EXERCISE:
Give the number of lines in the following entries that contain the word "computer", with nothing added.

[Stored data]
■ ■ ■ ■
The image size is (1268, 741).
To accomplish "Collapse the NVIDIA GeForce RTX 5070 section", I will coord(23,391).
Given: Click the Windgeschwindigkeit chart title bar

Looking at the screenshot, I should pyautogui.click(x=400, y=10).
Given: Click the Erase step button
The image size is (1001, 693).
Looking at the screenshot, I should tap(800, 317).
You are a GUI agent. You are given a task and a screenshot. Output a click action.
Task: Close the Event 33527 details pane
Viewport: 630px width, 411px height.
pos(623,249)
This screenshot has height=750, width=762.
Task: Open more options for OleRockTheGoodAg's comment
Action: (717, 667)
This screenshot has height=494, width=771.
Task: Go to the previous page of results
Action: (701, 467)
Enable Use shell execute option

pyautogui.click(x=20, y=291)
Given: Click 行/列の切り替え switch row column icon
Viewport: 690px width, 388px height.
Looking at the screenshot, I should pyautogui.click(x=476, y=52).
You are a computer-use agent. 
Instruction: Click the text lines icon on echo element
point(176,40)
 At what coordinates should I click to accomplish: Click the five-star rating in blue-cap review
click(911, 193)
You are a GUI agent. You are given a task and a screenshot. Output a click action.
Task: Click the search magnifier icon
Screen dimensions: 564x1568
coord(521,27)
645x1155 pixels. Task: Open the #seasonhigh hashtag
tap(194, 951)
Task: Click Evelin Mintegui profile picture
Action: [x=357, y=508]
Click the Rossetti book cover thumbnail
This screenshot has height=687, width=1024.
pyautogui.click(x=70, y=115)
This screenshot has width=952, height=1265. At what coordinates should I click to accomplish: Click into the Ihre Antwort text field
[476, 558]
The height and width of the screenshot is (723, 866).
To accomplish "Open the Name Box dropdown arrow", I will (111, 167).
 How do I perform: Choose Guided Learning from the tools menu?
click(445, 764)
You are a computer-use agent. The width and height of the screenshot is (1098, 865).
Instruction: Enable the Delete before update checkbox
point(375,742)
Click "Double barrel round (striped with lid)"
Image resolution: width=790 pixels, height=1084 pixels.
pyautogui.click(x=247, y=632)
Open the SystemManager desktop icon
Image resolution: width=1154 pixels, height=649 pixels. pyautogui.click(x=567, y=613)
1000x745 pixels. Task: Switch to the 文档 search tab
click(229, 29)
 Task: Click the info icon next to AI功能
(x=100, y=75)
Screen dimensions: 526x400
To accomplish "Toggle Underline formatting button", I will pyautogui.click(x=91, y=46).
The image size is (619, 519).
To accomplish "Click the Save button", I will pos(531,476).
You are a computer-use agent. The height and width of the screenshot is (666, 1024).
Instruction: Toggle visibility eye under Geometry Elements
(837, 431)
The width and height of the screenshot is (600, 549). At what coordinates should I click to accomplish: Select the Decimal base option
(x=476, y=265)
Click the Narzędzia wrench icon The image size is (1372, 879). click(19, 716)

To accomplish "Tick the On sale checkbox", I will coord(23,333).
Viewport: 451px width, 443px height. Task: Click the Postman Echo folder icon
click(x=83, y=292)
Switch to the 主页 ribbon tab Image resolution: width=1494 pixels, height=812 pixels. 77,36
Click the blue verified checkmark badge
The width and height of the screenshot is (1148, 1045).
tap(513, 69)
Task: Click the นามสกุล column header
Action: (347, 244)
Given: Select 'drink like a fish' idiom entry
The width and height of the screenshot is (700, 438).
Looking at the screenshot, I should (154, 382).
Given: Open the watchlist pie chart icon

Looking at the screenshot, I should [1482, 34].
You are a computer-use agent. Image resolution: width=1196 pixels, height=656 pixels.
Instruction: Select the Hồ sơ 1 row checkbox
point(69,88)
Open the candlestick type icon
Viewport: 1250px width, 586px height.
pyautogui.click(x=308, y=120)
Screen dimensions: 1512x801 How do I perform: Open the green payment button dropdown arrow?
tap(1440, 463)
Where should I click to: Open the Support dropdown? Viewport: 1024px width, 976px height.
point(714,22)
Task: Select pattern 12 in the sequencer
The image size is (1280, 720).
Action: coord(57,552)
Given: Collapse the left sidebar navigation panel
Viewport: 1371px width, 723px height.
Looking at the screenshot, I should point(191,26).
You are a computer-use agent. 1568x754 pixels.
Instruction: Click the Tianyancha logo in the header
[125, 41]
■ ■ ■ ■
SOLUTION TO THIS TASK:
5